Гольцъ зналъ уже объ арестѣ семьи Тюфякиныхъ, зналъ даже подробности, присутствовалъ при одномъ изъ допросовъ и вынесъ полное убѣжденіе, что въ дѣлѣ кражи не было ничего общаго и не могло быть между княжнами-богачками и ихъ своднымъ братомъ. Но Гольцъ подозрѣвалъ, что въ этомъ дѣлѣ, въ ихъ арестѣ есть какія-то тайныя пружины.
— Гольцъ думаетъ, закончила Маргарита, — что ихъ арестовали нарочно. И что онѣ не отвертятся; ихъ сошлютъ въ ссылку ради того, чтобы отписать все ихъ большое состояніе на казну. А, затѣмъ, государь подаритъ его кому вздумается.

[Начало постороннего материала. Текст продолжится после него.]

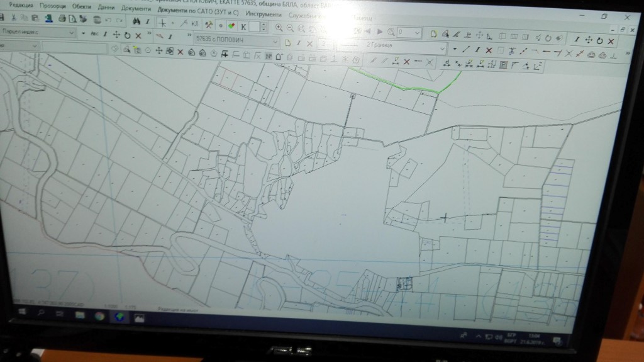
Task: Click the zoom in magnifier icon
Action: [279, 28]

— Кому же? изумился Шепелевъ.
— Извѣстно, судьямъ, ихъ судившимъ.
— Что вы! какъ это можно! воскликнулъ Шепелевъ.
— Это, мой милый, практикуется въ Россіи уже со временъ императора Петра II, съ легкой руки Меньшикова, который первый получилъ богатыя помѣстья, отписанныя у ссыльныхъ.
— Да, но Гудовичъ и Нарышкинъ не такіе люди, замѣтилъ Шепелевъ.
— Не знаю. Такъ думаетъ Гольцъ. Въ всякомъ случаѣ, я вамъ обѣщаю сдѣлать все. Завтра государь будетъ утромъ въ гостяхъ у барона, и я поѣду, чтобы встрѣтить его… какъ будто нечаянно…
Маргарита вымолвила это съ такимъ страннымъ оттѣнкомъ въ голосѣ и, притомъ, такъ быстро взглянула въ лицо Шепелева и отвела глаза, что юноша вдругъ будто оробѣлъ чего-то. Онъ стоялъ неподвижно и пытливо глядѣлъ въ лицо красавицы.
— У Гольца! выговорилъ онъ, наконецъ. — И мы у Гольца въ первый разъ сошлись…
— Что ты хочешь сказать? Ты съ ума сошелъ!..
— Нѣтъ… Все можетъ быть съ такой, какъ ты… красавицей.
Маргарита разсмѣялась, но какъ-то неестественно.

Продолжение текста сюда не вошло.